L’enregistrement et la transmission électrique des sons… et des sentiments - Texte 1
Les films de cinéma utilisent régulièrement les dernières technologies comme éléments moteurs de l’action : à partir de la généralisation du parlant, celles liées au son ont fréquemment pu servir à attirer l’œil et l’oreille du spectateur. Aux États-Unis, le « son électrique[1] », d’abord utilisé à la radio (1922), puis pour les discours amplifiés avec micro et haut-parleur au milieu des années 1920, et dans les systèmes de tourne-disque électriques vendus à partir de 1925, se généralise avec le cinéma parlant entre 1926 et 1934[2], tandis que, parallèlement, un média électrique commence à se développer, la télévision. Tous ces médias sont utilisés dans les films parlants, puisqu’ils permettent à la fois de montrer les « dernières technologies » et de faire entendre du son électriquement transmis.
Dès 1936, The Singing Cowboy (Mack V. Wright, 1936), film de série B produit par la petite société de production Republic Pictures, met en scène la transmission en direct de numéros chantés à travers un système de télédiffusion ramené à une simple antenne. Dans ce « western moderne », Gene Autry apparaît sous son propre nom dans le rôle d’un cavalier chanteur faisant la promotion d’une marque de café afin de réunir assez d’argent pour l’opération d’une jeune orpheline paralysée. Le nouveau média permet ainsi de toucher les gens dans leurs foyers, et la publicité diffusée sur des récepteurs de télévision aide le chanteur, vedette du disque, de la radio et du film, à gagner rapidement de l’argent.

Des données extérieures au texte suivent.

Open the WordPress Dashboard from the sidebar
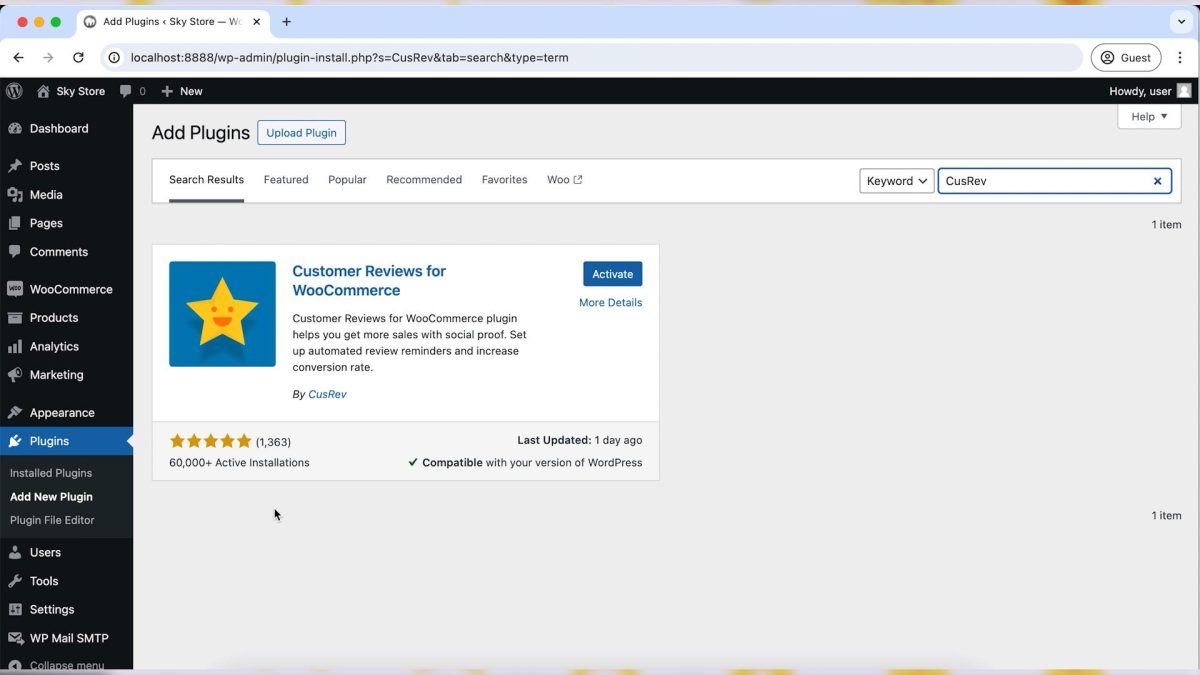1200x675 pixels. pos(58,128)
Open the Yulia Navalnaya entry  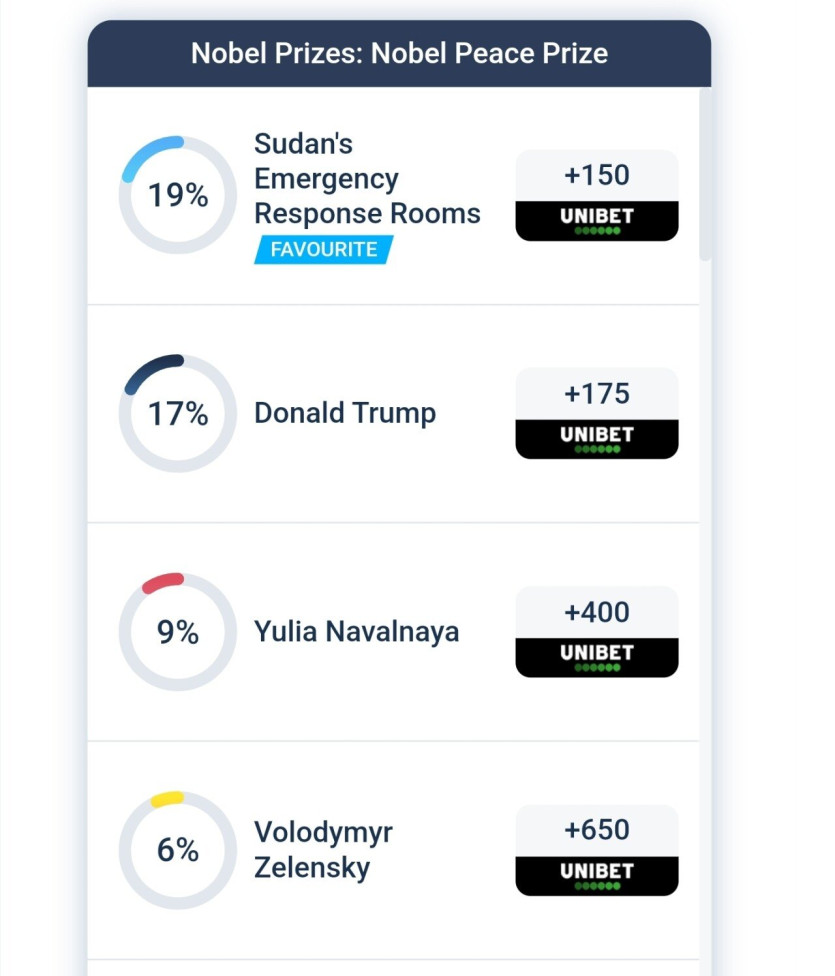click(x=356, y=632)
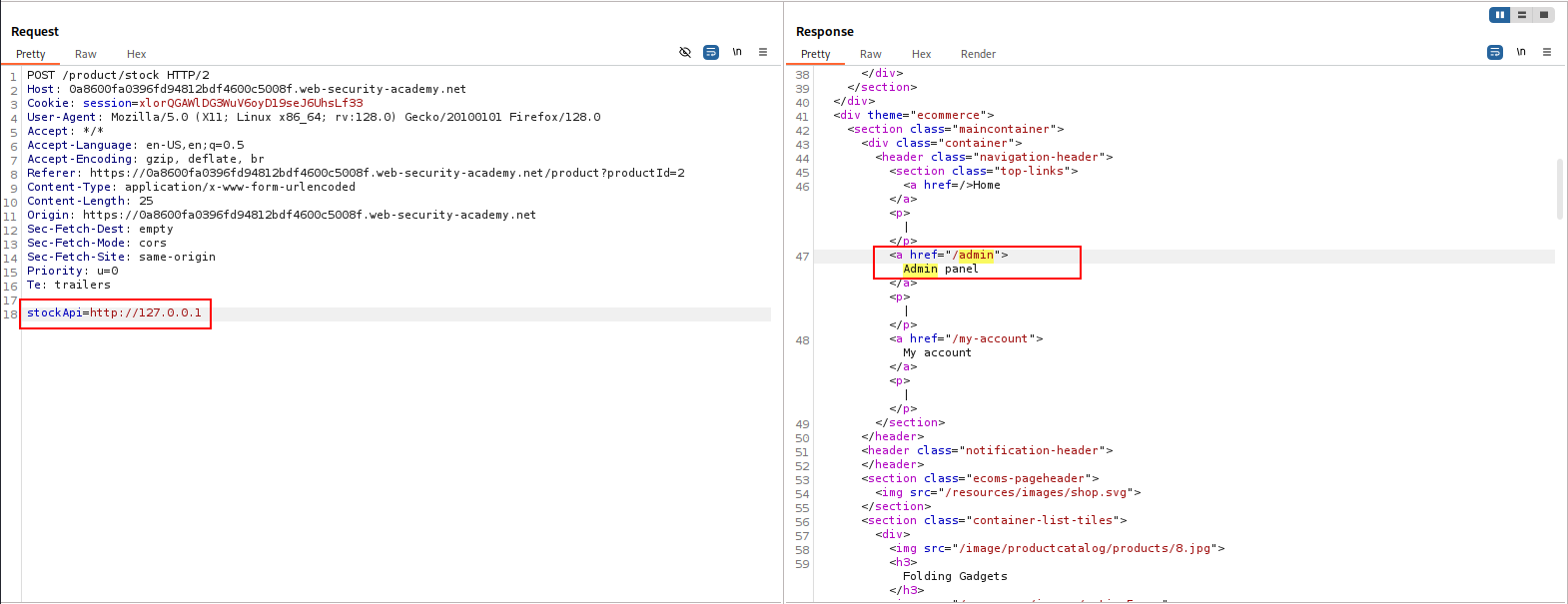1568x604 pixels.
Task: Switch to top-bottom stacked layout
Action: tap(1522, 15)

Les nouveaux médias électriques servent en effet à communiquer avec des foules immenses. Au début de La règle du jeu (Jean Renoir, 1939), un reporter veut obtenir, pour les transmettre en direct sur les ondes, les réactions d’un aviateur après un exploit. Par le truchement de la radio (camion de transmission, micro), tout le monde entend le jeune pilote réagir vivement, car il ne pense alors qu’à communiquer avec celle qu’il aime. Renoir joue de cette façon avec l’idée d’un média de masse qui transmet les sentiments amers et intimes de l’aviateur déçu de ne pas revoir la femme pour laquelle il a accompli une traversée de l’Atlantique.